=== Begin Enclosure ===

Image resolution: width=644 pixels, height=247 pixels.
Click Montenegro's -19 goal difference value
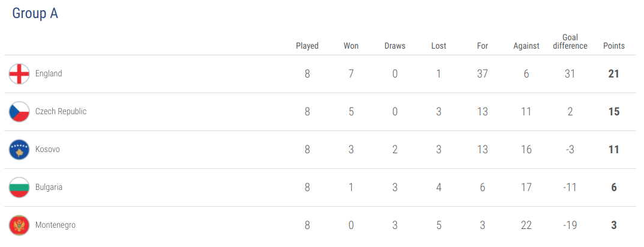570,225
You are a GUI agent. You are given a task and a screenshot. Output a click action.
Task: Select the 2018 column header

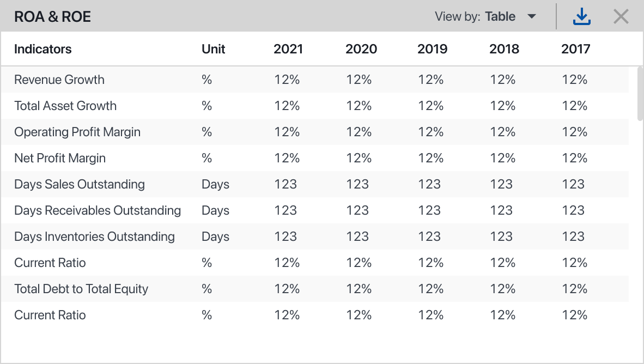coord(504,49)
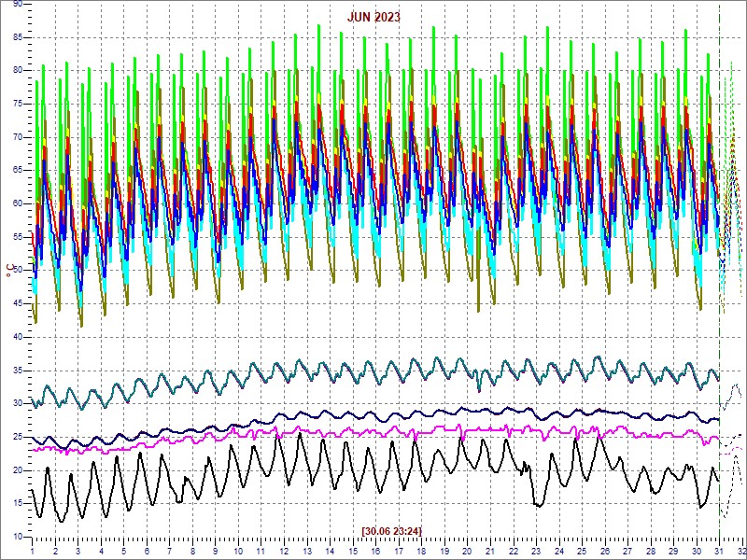This screenshot has width=747, height=560.
Task: Click the green dashed vertical line at day 31
Action: pos(719,280)
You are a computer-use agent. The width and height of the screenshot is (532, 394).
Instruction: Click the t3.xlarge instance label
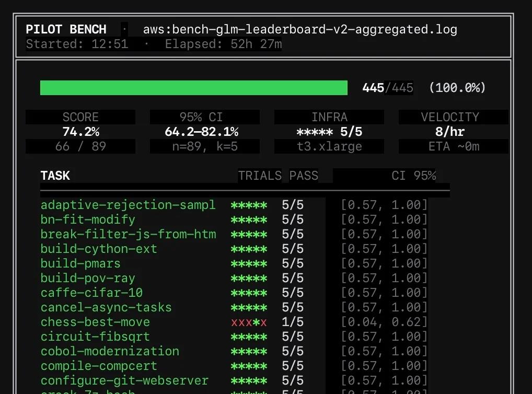pyautogui.click(x=329, y=147)
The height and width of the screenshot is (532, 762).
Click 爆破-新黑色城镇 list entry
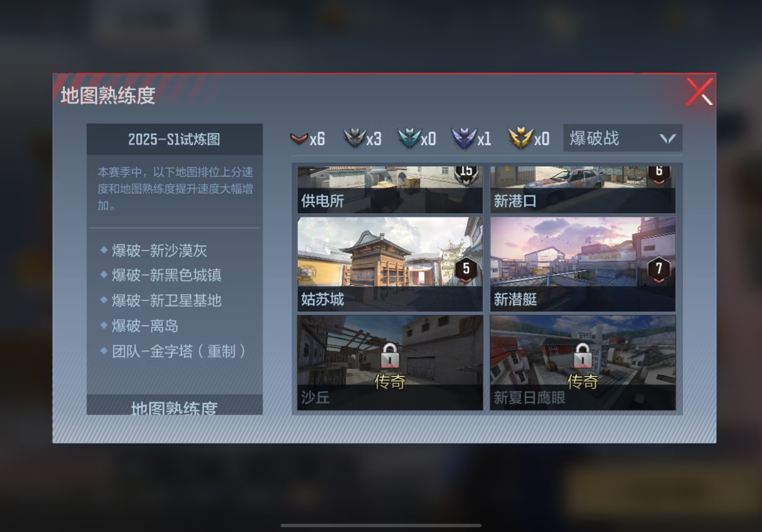166,275
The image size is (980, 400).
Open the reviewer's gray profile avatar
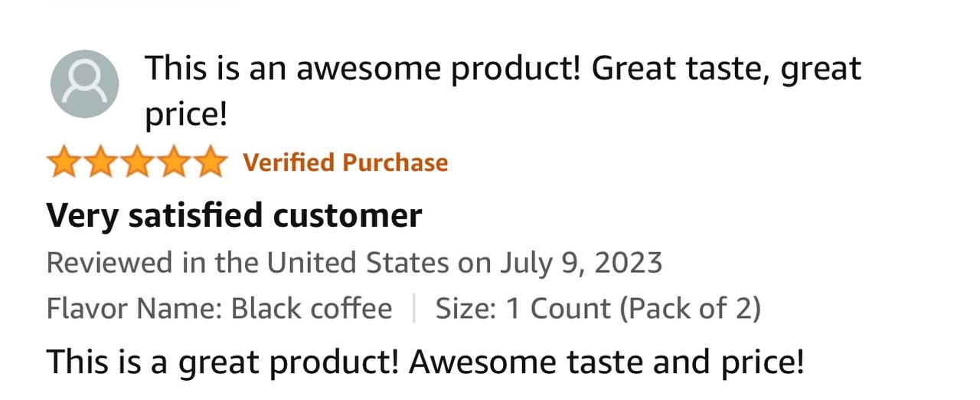pos(84,83)
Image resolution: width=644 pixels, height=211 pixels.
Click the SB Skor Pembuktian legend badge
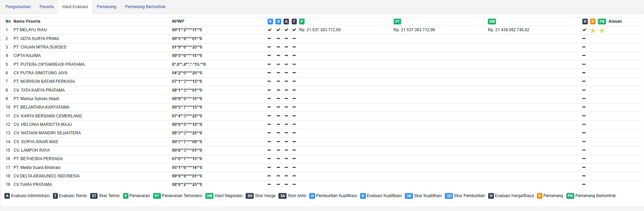(449, 196)
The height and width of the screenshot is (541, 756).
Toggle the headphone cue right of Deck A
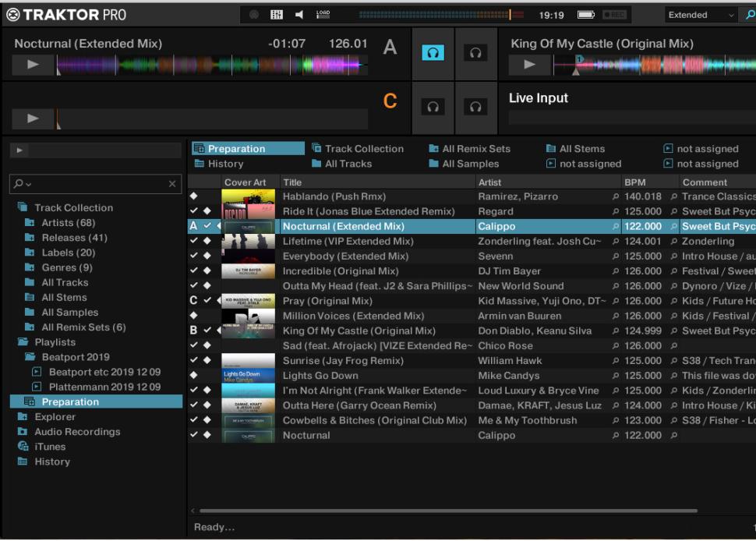475,53
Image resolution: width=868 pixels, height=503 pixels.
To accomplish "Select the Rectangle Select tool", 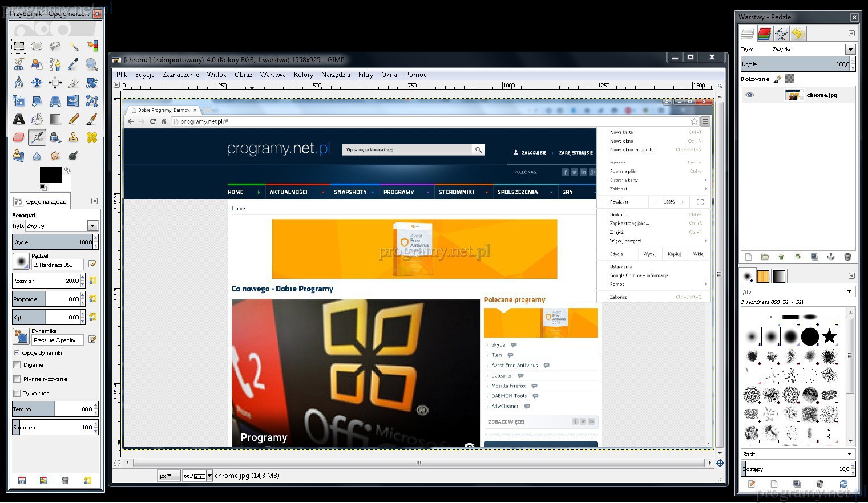I will tap(19, 46).
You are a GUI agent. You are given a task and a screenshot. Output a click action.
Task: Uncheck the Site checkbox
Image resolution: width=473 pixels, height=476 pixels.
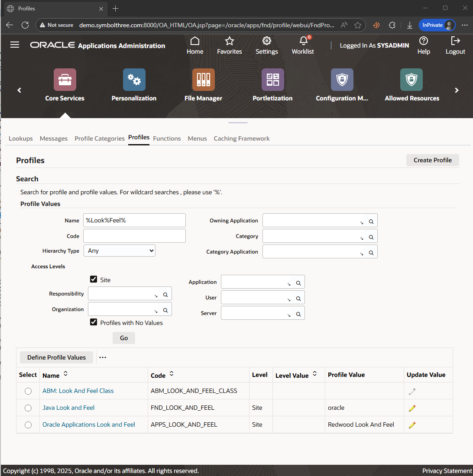pyautogui.click(x=94, y=280)
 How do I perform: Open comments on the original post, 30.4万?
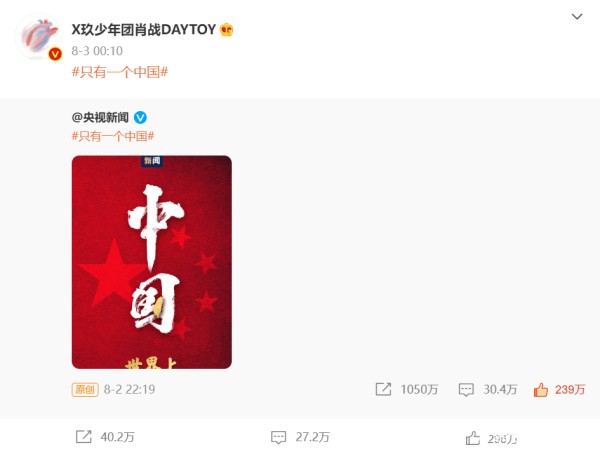click(x=488, y=390)
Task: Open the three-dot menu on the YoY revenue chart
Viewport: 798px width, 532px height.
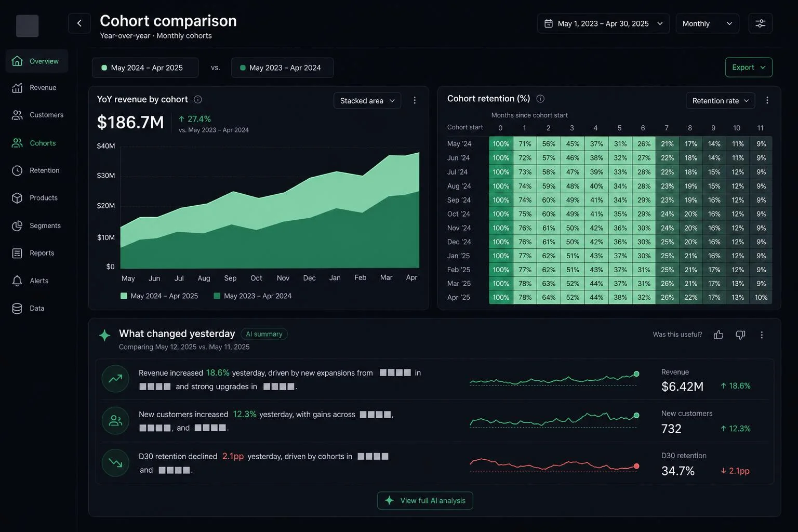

=== End Enclosure ===

■ **EXERCISE OBJECTIVE**
Give again, word for word, the lines from the one containing "Task: Open the" through the last line of the entries, with pictures omitted and nothing added.

■ **ANSWER FOR THE TASK**
Task: Open the three-dot menu on the YoY revenue chart
Viewport: 798px width, 532px height.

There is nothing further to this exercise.